The city is bracing for the record crowd as much as possible, and hotel rooms in the tourist destination are almost sold out. In anticipation of the rush, the GO train is even running a special train to and from Toronto for the day.
The Niagara Parks Commission had at first rejected Wallenda’s request to perform the stunt – the commission accepts one such request every 20 years to pay tribute to the stunting that originally made Niagara Falls a tourist destination – but quickly reconsidered, recognizing the tourism it would bring to the city. Many are estimating it will bring as much as $120 million dollars to the area, a considerable profit to the $7 million it will cost to put on.
The city has a legendary history of stunts involving the Falls.
In 1901, 63-year-old school teacher Annie Taylor took a trip over the falls in a barrel along with her cat, seeking fame and fortune. Seventeen minutes after the barrel was plunged into the falls she came close enough to shore to be pulled in, emerging quite dazed from the bumpy ride but feeling triumphant.
Jean Francois Gravelet, professionally known as The Great Blondin, was the first of many tight rope walkers to walk over the Falls, at the age of 31 in 1859. He not only walked over them, but continued to raise the stakes each time, performing somersaults, crossing on a bicycle, walking blindfolded, pushing a wheelbarrow, cooking an omelet, and even crossing the gorge carrying his manager.
In 1867, 23-year-old Maria Spelterina was the only women ever to cross the gorge on a tightrope. She walked backwards with a bag on her head and even wore peach baskets on her feet for dramatic effect.
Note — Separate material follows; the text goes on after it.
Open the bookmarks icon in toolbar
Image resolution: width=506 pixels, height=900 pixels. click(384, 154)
The last person to walk over the Falls on a tightrope was 21-year-old James Hardy in 1886, after which the practice was banned with a maximum fine of $10,000 put in place.
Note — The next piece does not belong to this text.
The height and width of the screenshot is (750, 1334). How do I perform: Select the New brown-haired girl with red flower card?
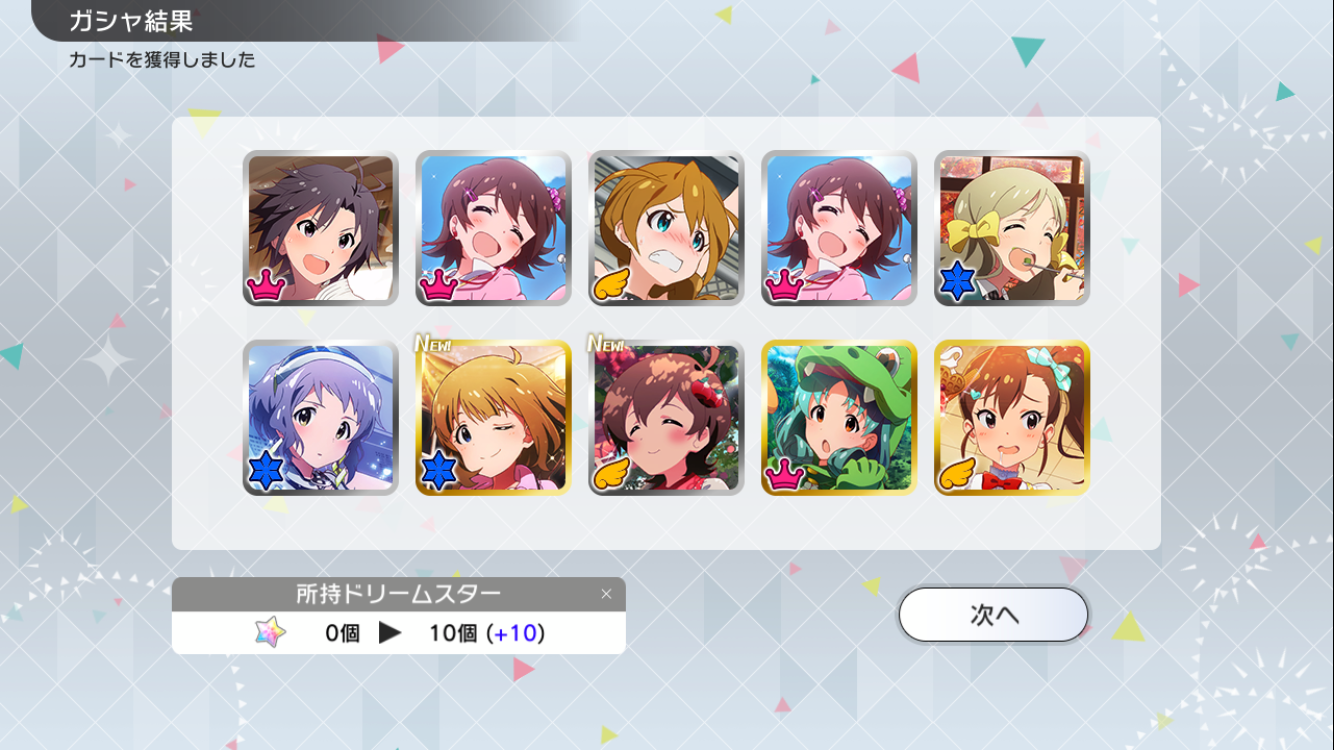point(666,417)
For this latest stunt, a custom made 2-inch wire will be placed 60 to 70 feet above the 160-foot gorge, and it should take Wallenda between 30 and 40 minutes to complete the 1800-foot walk.
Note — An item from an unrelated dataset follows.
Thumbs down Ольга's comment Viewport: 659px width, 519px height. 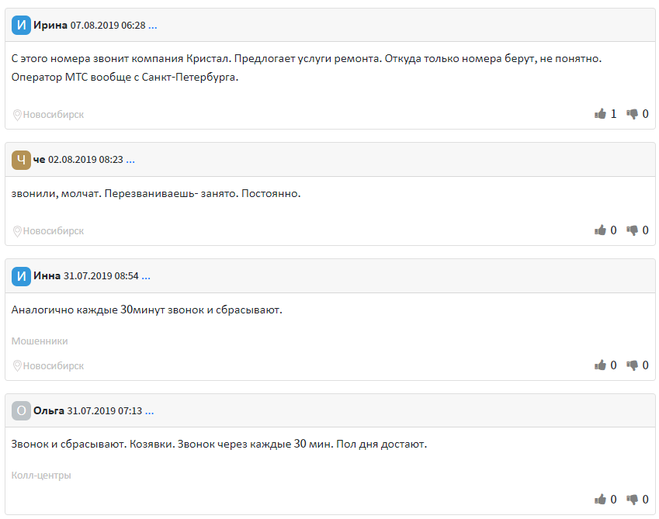(x=632, y=499)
Wallenda is a seventh generation daredevil – the great grandson of Karl Wallenda – the daredevil who performed with the Ringling Bros. and Barnum & Bailey Circus, and founded The Flying Wallendas. He performed tightrope walks until 1978 where he fell to his death in Peurto Rico at the age of 73.
The 33-year-old husband and father of three currently holds the Guinness World Record for the longest and highest tightrope crossing by bicycle, and will likely receive another after he crosses the gorge. With his wife, he owns and operates Wallendas Inc. where together they develop productions for amusement parks and venues all over the world, performing on sway poles, highwires, the wheel of death, incline motorcycles, silks, lyras and more.
The walk will air on a three hour televised special on ABC. Wallendas will be required by the network to wear a harness for the walk – something his has never done despite his grandfather’s death – in order to keep the show appropriate for children to watch. He is not happy with the request, but without ABC’s financial backing, the stunt would not be possible.